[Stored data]

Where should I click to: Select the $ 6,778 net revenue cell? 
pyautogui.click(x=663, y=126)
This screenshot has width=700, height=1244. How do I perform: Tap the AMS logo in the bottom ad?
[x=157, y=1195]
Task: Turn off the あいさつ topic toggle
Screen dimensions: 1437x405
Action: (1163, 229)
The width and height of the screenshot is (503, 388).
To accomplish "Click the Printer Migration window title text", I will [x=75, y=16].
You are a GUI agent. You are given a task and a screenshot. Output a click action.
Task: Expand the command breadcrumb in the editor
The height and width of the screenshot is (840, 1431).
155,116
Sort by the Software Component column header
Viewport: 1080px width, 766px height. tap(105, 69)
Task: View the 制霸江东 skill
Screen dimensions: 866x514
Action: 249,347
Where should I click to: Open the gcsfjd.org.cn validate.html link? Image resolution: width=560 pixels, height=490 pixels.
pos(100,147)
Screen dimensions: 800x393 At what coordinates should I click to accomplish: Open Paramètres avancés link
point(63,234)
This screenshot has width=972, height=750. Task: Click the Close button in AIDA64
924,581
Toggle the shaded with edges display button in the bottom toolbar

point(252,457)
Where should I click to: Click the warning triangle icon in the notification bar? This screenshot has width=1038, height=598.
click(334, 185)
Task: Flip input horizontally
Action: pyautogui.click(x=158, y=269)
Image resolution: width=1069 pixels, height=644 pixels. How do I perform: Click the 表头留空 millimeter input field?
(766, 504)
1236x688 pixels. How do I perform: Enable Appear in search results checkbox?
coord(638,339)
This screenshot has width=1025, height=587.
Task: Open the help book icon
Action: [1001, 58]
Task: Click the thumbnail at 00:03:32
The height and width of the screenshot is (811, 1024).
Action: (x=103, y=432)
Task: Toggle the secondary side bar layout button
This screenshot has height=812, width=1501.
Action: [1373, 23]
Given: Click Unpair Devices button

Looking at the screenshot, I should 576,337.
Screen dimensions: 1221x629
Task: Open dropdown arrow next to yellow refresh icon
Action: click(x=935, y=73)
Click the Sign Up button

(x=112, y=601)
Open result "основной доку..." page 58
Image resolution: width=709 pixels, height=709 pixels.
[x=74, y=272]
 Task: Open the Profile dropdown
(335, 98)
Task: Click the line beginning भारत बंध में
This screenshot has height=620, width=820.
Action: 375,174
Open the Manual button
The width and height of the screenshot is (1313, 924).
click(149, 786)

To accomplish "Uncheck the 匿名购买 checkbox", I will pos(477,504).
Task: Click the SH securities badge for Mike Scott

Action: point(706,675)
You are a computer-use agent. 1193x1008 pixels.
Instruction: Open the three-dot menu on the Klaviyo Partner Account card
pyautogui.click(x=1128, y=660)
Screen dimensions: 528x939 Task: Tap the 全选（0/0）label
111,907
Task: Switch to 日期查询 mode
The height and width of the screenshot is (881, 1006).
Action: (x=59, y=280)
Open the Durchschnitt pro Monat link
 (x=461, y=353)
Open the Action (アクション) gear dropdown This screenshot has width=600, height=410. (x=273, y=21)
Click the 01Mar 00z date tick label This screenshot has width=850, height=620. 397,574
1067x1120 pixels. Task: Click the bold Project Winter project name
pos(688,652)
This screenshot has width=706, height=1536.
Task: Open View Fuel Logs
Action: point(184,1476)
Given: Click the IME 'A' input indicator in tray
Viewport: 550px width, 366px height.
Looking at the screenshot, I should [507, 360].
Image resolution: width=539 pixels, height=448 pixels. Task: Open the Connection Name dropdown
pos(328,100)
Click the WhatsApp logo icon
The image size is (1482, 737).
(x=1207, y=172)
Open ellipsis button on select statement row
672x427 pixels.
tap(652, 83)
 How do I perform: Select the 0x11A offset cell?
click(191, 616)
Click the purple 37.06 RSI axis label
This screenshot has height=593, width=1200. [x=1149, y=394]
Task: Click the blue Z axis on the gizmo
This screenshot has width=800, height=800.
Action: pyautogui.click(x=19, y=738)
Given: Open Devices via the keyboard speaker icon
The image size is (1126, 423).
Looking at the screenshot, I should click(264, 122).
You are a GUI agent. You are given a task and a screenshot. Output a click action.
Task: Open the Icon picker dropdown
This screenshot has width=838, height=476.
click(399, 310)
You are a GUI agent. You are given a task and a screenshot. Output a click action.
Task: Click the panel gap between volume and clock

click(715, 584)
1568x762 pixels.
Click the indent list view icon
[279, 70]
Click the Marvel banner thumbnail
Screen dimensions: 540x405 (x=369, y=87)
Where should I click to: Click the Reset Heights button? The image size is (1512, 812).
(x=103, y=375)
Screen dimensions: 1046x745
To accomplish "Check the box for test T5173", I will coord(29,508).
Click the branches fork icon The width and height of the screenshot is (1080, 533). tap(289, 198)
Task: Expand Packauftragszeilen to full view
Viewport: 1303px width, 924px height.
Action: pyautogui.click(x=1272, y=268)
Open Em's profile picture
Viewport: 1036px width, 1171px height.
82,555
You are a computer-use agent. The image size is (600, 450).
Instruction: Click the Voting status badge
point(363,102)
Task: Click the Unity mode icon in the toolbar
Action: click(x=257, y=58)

Problem to solve: A verbatim copy of the records above should be returned.

Response below:
Where should I click to: Select the $ 6,778 net revenue cell? 
pyautogui.click(x=663, y=126)
This screenshot has width=700, height=1244. How do I perform: Tap the AMS logo in the bottom ad?
[x=157, y=1195]
Task: Turn off the あいさつ topic toggle
Screen dimensions: 1437x405
Action: (1163, 229)
The width and height of the screenshot is (503, 388).
To accomplish "Click the Printer Migration window title text", I will [x=75, y=16].
You are a GUI agent. You are given a task and a screenshot. Output a click action.
Task: Expand the command breadcrumb in the editor
The height and width of the screenshot is (840, 1431).
155,116
Sort by the Software Component column header
Viewport: 1080px width, 766px height. tap(105, 69)
Task: View the 制霸江东 skill
Screen dimensions: 866x514
Action: 249,347
Where should I click to: Open the gcsfjd.org.cn validate.html link? Image resolution: width=560 pixels, height=490 pixels.
pos(100,147)
Screen dimensions: 800x393 At what coordinates should I click to accomplish: Open Paramètres avancés link
point(63,234)
This screenshot has width=972, height=750. Task: Click the Close button in AIDA64
924,581
Toggle the shaded with edges display button in the bottom toolbar

point(252,457)
Where should I click to: Click the warning triangle icon in the notification bar? This screenshot has width=1038, height=598.
click(334, 185)
Task: Flip input horizontally
Action: pyautogui.click(x=158, y=269)
Image resolution: width=1069 pixels, height=644 pixels. How do I perform: Click the 表头留空 millimeter input field?
(766, 504)
1236x688 pixels. How do I perform: Enable Appear in search results checkbox?
coord(638,339)
This screenshot has width=1025, height=587.
Task: Open the help book icon
Action: [1001, 58]
Task: Click the thumbnail at 00:03:32
The height and width of the screenshot is (811, 1024).
Action: (x=103, y=432)
Task: Toggle the secondary side bar layout button
This screenshot has height=812, width=1501.
Action: [1373, 23]
Given: Click Unpair Devices button

Looking at the screenshot, I should 576,337.
Screen dimensions: 1221x629
Task: Open dropdown arrow next to yellow refresh icon
Action: click(x=935, y=73)
Click the Sign Up button

(x=112, y=601)
Open result "основной доку..." page 58
Image resolution: width=709 pixels, height=709 pixels.
[x=74, y=272]
 Task: Open the Profile dropdown
(335, 98)
Task: Click the line beginning भारत बंध में
This screenshot has height=620, width=820.
Action: 375,174
Open the Manual button
The width and height of the screenshot is (1313, 924).
click(149, 786)

To accomplish "Uncheck the 匿名购买 checkbox", I will pos(477,504).
Task: Click the SH securities badge for Mike Scott

Action: point(706,675)
You are a computer-use agent. 1193x1008 pixels.
Instruction: Open the three-dot menu on the Klaviyo Partner Account card
pyautogui.click(x=1128, y=660)
Screen dimensions: 528x939 Task: Tap the 全选（0/0）label
111,907
Task: Switch to 日期查询 mode
The height and width of the screenshot is (881, 1006).
Action: (x=59, y=280)
Open the Durchschnitt pro Monat link
 (x=461, y=353)
Open the Action (アクション) gear dropdown This screenshot has width=600, height=410. (x=273, y=21)
Click the 01Mar 00z date tick label This screenshot has width=850, height=620. 397,574
1067x1120 pixels. Task: Click the bold Project Winter project name
pos(688,652)
This screenshot has width=706, height=1536.
Task: Open View Fuel Logs
Action: point(184,1476)
Given: Click the IME 'A' input indicator in tray
Viewport: 550px width, 366px height.
Looking at the screenshot, I should [507, 360].
Image resolution: width=539 pixels, height=448 pixels. Task: Open the Connection Name dropdown
pos(328,100)
Click the WhatsApp logo icon
The image size is (1482, 737).
(x=1207, y=172)
Open ellipsis button on select statement row
672x427 pixels.
tap(652, 83)
 How do I perform: Select the 0x11A offset cell?
click(191, 616)
Click the purple 37.06 RSI axis label
This screenshot has height=593, width=1200. [x=1149, y=394]
Task: Click the blue Z axis on the gizmo
This screenshot has width=800, height=800.
Action: pyautogui.click(x=19, y=738)
Given: Open Devices via the keyboard speaker icon
The image size is (1126, 423).
Looking at the screenshot, I should click(264, 122).
You are a GUI agent. You are given a task and a screenshot. Output a click action.
Task: Open the Icon picker dropdown
This screenshot has width=838, height=476.
click(399, 310)
You are a GUI agent. You are given a task and a screenshot. Output a click action.
Task: Click the panel gap between volume and clock

click(715, 584)
1568x762 pixels.
Click the indent list view icon
[279, 70]
Click the Marvel banner thumbnail
Screen dimensions: 540x405 (x=369, y=87)
Where should I click to: Click the Reset Heights button? The image size is (1512, 812).
(x=103, y=375)
Screen dimensions: 1046x745
To accomplish "Check the box for test T5173", I will coord(29,508).
Click the branches fork icon The width and height of the screenshot is (1080, 533). tap(289, 198)
Task: Expand Packauftragszeilen to full view
Viewport: 1303px width, 924px height.
Action: pyautogui.click(x=1272, y=268)
Open Em's profile picture
Viewport: 1036px width, 1171px height.
82,555
You are a computer-use agent. The image size is (600, 450).
Instruction: Click the Voting status badge
point(363,102)
Task: Click the Unity mode icon in the toolbar
Action: click(x=257, y=58)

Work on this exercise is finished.